Get the right Chineses visa
For legal, immigration and visa purposes Hong Kong and China are two separate countries. While Hong Kong offers visa free access to citizens from the US, Europe, Canada, Australia, New Zealand and more countries, China doesn’t and almost everyone will need a visa.
There are several types of visa available. If you are travelling to Shenzhen or that region, citizens of some countries are able to get a Shenzhen visa on the spot at the Hong Kong/China border. Similarly, there is also a Guangdong group visa that allows access to a slightly wider region for groups of three or more. There are numerous restrictions and rules applied to both these visas which are explained in detail in the links below.
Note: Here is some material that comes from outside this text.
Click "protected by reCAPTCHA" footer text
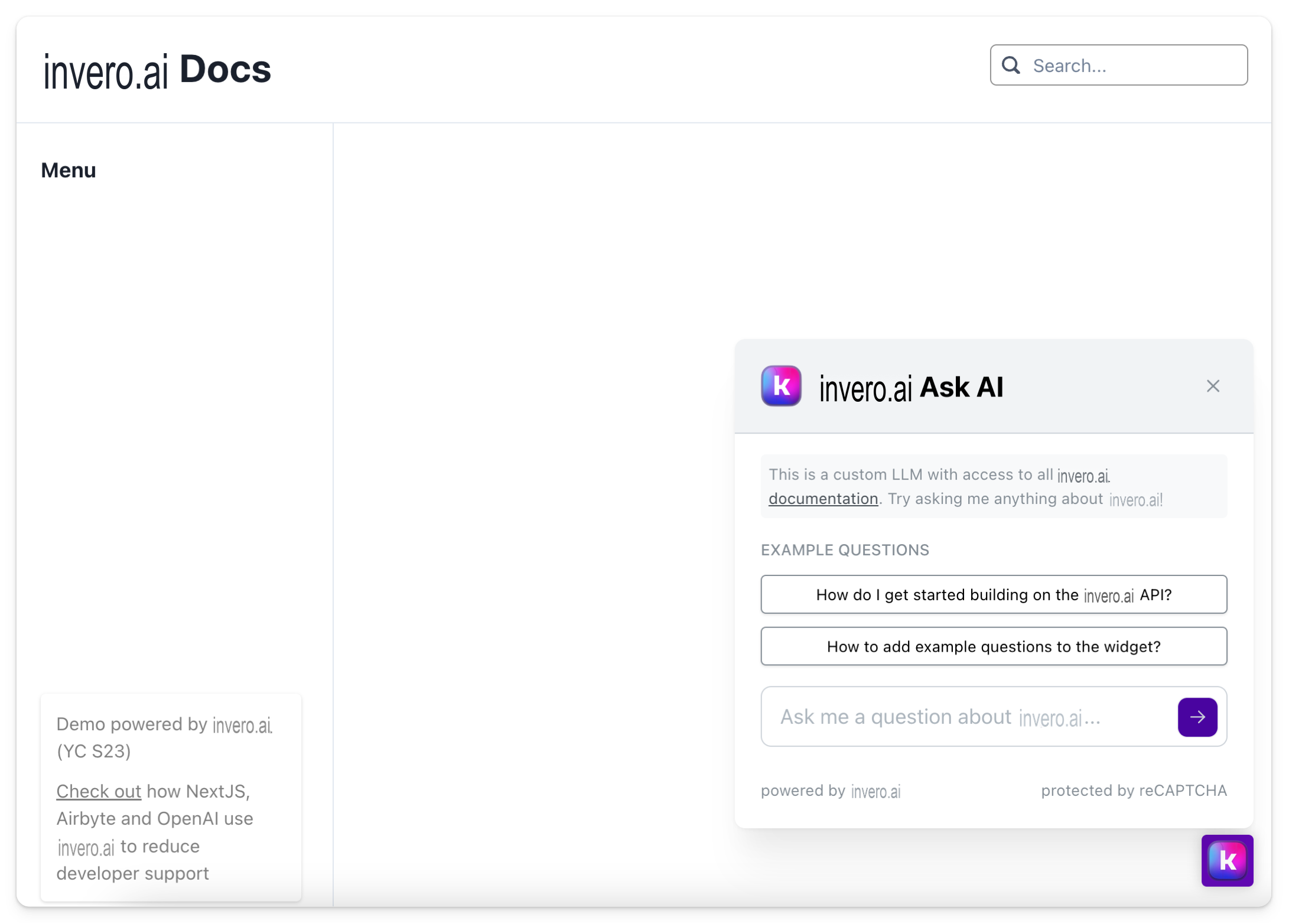 tap(1134, 790)
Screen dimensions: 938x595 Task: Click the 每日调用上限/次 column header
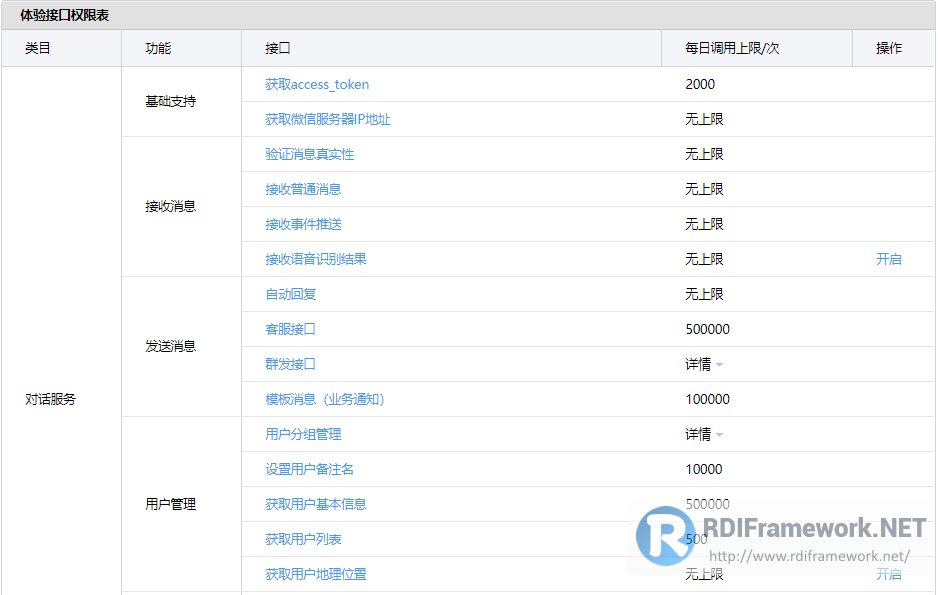click(732, 49)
For visits further afield you’ll need a full Chinese tourist visa. Yes, these can be obtained in Hong Kong, although on rare occasions, the Chinese government agency in Hong Kong that deals with visas chooses to enforce its rule that foreigners can only obtain a Chinese tourist visa from the Chinese embassy in their home country. This can almost always be circumnavigated by using a local travel agency.
Remember, if you are plan to travel in to China, back out to Hong Kong and back into China again you’ll need a multiple entry visa. Macau is separate to Hong Kong and China visa rules and allows most nationals visa free access.
Travel between Hong Kong and China
Hong Kong and China are well connected and how to travel to China from Hong Kong depends on where you are going.
For Shenzhen and Guangzhou the train is the quickest form of transport. Hong Kong and Shenzhen have metro systems that meet at the border while Guangzhou is a short two hour train ride with services running frequently.
Overnight trains also connect Hong Kong to Beijing and Shanghai but, unless you’re keen for the experience, regular flights are a much quicker and, often, not much more expensive way to reach China’s flagship cities.
From Hong Kong you can also reach most of China’s other major and mid size cities with Guangzhou airport offering connections to smaller towns in the country.
If you’re looking to visit Macau the only way is ferry. Ferries between the two sister SARs run almost constantly and take just an hour. The ferries run a reduced service overnight.